ASSIGNMENT: Search the material below for the string "Given" and list each line that holds it.

EXTRACTED RECORDS:

>>>

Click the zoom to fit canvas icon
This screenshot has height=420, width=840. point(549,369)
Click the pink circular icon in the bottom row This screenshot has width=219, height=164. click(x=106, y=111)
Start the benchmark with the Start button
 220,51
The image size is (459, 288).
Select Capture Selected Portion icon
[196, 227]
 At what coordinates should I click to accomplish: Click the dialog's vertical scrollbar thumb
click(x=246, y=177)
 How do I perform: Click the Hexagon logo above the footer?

<<<
>>>

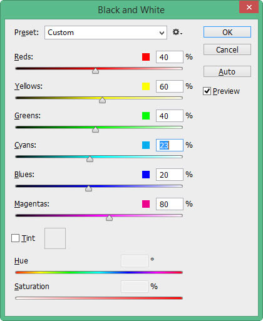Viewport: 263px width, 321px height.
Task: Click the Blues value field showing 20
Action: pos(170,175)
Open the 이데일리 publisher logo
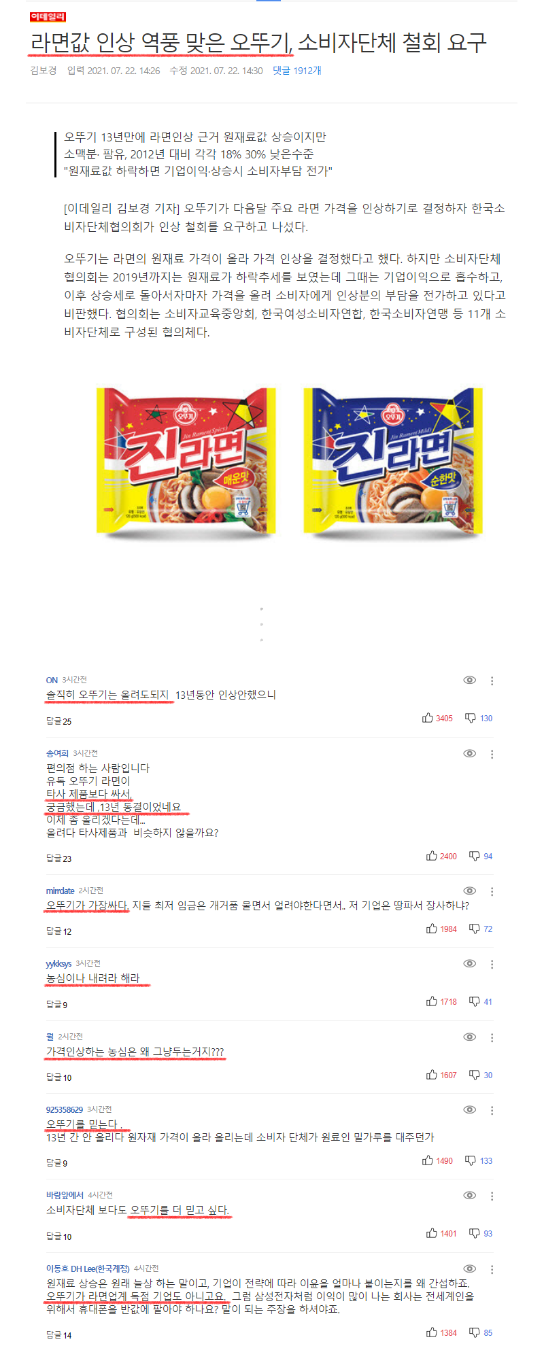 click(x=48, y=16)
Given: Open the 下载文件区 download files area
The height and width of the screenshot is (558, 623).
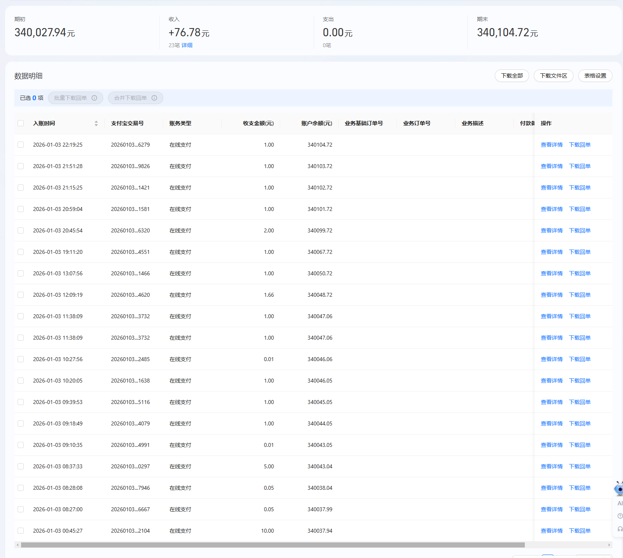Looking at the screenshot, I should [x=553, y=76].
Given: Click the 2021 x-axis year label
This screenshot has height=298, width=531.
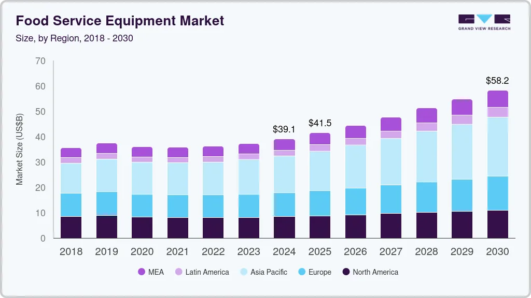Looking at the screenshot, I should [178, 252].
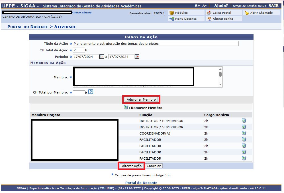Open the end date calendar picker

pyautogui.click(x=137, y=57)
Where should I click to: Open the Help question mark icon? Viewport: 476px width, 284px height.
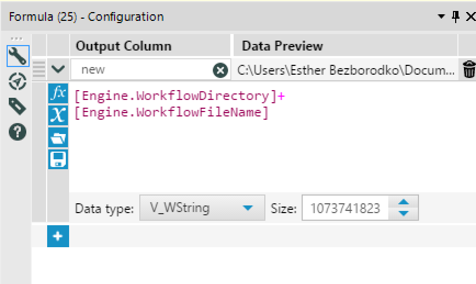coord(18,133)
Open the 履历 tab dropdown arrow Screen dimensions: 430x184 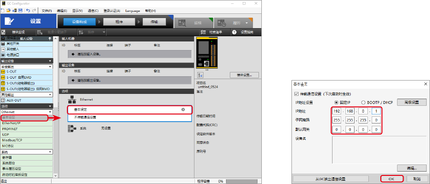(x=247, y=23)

<<<

EXERCISE SOLUTION:
Given: Open the 下载文件区 download files area
Given: Click the 2021 x-axis year label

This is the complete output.